--- TEXT BLOCK ---
I’m going to list off some of the most high-profile killings of black people that have dominated headlines in recent memory, and the common denominator is that basically all of them have happened post-2012:
- Trayvon Martin, 2012
- Michael Brown, 2014
- Eric Garner, 2014
- Tamir Rice, 2014
- Freddie Gray, 2015
- Philando Castile, 2016
- George Floyd, 2020
- Breonna Taylor, 2020
- Jacob Blake, 2020 (survived)
It’s difficult to find any information on high-profile police killings of black people (or any other sort of perceived wrongful killing of black people, i.e. Trayvon Martin who wasn’t killed by police but rather a neighborhood vigilante George Zimmerman).
Now I’m not saying the police never killed any black people prior to 2014. I’m saying the media didn’t care about it until 2014.
Al-Jazeera has an interactive list called “Know Their Names: Black people killed by police in the US.”
Wouldn’t you know it, it only goes back to 2014. As if no black people were ever killed by police prior to 2014.
Every list I can find only goes back to 2014.
This website “Stacker” has a what it calls a comprehensive and in-depth timeline of police violence in America. It’s a very long and thorough article that goes all the way back to slave patrols in the early 1700s.
--- INFORMATION ---
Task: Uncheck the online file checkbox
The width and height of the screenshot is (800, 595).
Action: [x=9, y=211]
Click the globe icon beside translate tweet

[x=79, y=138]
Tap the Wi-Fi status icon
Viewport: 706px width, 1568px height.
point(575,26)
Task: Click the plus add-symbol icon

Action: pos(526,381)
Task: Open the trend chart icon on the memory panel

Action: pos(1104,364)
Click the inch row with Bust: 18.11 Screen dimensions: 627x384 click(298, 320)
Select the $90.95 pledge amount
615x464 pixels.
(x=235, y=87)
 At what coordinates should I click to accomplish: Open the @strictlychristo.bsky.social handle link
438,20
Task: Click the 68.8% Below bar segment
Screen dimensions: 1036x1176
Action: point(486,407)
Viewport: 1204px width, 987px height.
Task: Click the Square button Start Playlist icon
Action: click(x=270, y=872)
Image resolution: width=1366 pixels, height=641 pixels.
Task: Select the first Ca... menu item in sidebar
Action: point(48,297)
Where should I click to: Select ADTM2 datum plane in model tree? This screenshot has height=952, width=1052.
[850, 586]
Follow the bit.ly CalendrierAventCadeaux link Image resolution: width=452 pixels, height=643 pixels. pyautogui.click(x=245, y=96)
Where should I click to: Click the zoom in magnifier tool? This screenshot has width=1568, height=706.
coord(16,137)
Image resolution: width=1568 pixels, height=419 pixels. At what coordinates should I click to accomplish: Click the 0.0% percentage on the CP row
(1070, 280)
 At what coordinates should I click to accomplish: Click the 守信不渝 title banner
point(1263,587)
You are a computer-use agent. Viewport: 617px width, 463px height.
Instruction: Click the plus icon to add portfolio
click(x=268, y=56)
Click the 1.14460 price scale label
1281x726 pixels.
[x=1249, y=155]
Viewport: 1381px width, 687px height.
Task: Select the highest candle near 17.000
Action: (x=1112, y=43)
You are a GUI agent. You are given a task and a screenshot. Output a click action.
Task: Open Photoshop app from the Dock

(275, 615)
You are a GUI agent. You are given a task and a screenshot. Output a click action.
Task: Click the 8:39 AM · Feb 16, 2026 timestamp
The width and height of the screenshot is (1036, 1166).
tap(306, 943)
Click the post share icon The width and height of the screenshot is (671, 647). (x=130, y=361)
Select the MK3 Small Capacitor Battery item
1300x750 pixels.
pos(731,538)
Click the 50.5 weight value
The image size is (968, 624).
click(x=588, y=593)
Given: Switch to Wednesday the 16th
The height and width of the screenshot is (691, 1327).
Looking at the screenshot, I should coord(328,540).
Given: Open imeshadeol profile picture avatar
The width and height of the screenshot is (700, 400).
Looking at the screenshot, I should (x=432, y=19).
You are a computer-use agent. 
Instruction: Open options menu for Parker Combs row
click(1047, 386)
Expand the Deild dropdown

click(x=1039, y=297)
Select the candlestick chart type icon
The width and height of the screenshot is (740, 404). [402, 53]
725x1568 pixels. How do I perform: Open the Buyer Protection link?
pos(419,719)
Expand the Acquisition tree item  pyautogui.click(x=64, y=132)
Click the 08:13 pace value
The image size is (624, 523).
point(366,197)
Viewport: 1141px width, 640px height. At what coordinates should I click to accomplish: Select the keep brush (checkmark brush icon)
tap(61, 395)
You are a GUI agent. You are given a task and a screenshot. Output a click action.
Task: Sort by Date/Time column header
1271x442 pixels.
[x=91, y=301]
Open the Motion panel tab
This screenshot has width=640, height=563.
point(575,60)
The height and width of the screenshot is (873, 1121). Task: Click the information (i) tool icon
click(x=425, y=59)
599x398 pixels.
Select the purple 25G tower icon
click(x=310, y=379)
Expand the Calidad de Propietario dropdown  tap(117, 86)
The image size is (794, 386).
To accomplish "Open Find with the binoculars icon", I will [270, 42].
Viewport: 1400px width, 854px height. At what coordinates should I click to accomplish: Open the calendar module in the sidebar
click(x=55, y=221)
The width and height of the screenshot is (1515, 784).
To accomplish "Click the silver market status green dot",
---
▸ **TASKS**
a - Shorten the paragraph of the text on media coverage of police killings that begins "This website “Stacker”," keeping its main facts.
b - Repeat the passage of the text on media coverage of police killings between "I’m going to" and "Blake, 2020 (survived)", inclusive, word for word.
These lines come from a different source than the text.

▸ **ANSWERS TO THIS EXERCISE**
a - The website Stacker offers what it calls a comprehensive, in-depth timeline of police violence in America, a long and thorough article reaching back to slave patrols in the early 1700s.

b -
I’m going to list off some of the most high-profile killings of black people that have dominated headlines in recent memory, and the common denominator is that basically all of them have happened post-2012:
- Trayvon Martin, 2012
- Michael Brown, 2014
- Eric Garner, 2014
- Tamir Rice, 2014
- Freddie Gray, 2015
- Philando Castile, 2016
- George Floyd, 2020
- Breonna Taylor, 2020
- Jacob Blake, 2020 (survived)